Sin embargo, reiteramos y debemos dejar claro que las actitudes heréticas en el sentido de condicionar la salvación a la castidad perfecta no aparecen nunca en boca de los apóstoles de los Hechos, sino en labios de personas hostiles interesadas en exagerar y distorsionar el tema para provocar la perdición de los presuntos responsables. Las mujeres conversas a la vida de castidad tienen como objetivo una vida pura para servir solamente a Dios (HchAnd 14). Es verdad que Andrés se esfuerza en mantener a Maximila libre de las exigencias de Egeates como si le fuera a él la vida en el lance. Pero nunca se expresa la conexión de la castidad perfecta con la salvación, por más que las relaciones matrimoniales sean calificadas de forma exageradamente negativa (HchAnd 39-41).

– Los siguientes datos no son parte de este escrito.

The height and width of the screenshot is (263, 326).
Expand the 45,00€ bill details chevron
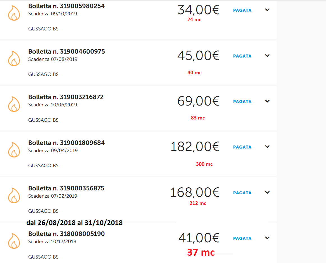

El primer suceso narrado en los Hechos Apócrifos de Juan (19-25) es la resurrección de los esposos Licomedes y Cleopatra. El prodigio está adobado con reflexiones un tanto prolijas. Pero todo termina sin que se exija a los esposos resucitados ningún cambio de conducta en su vida privada. El relato no dice nada de una predicación de Juan sobre la castidad, a la que habría asistido Cleopatra. Tampoco se dan noticias sobre una conversión especial en ese sentido. El texto no dice nada de que el matrimonio hubiera modificado sus hábitos conyugales.

De Drusiana, en cambio, sabemos que fue encerrada en su sepulcro por negarse a mantener relaciones con su marido Andrónico, cuando éste no era lo que fue después (HchJn 63). Andrónico fue en otro tiempo hostil a Pablo y pensó que sus prodigios se debían a efectos mágicos. Pero su conversión debía de estar narrada en la gran laguna del capítulo 37 de los HchJn. Porque cuando Juan regresó de nuevo a Éfeso, se dirigió a la casa de Andrónico donde solía alojarse (HchJn 62). La laguna nos ha privado de conocer con detalles el proceso de aquella conversión. Pero sí podríamos reconstruirlo con los pasos conocidos en los casos de otras mujeres señeras. Escuchó la predicación de Juan, se convirtió a la castidad, tuvo serios conflictos con su marido, "el hombre más importante de Éfeso", quien la castigó a morir encerrada en un sepulcro con el Apóstol. La liberación prodigiosa pudo ser la causa de la conversión de Andrónico. Porque el hecho es que, recuperado el hilo del relato, Andrónico es un discípulo incondicional de Pablo. Con ello se cierra el círculo de las "funciones" de los casos típicos de las mujeres estelares en los Hechos Apócrifos. El narrador nos cuenta que Drusiana se había separado del marido "para servir en el temor de Dios", no para conseguir la salvación.

Pero si Juan no exigía la renuncia al matrimonio, la aceptaba de buen grado. Confesaba, incluso, que su estado de virginidad se debió a una gracia especial del Señor que le puso reiteradamente impedimentos para que no contrajera matrimonio como pretendía. La mentalidad de Juan cambió hasta el punto de que le resultaba desagradable simplemente el hecho de mirar a una mujer (HchJn 113).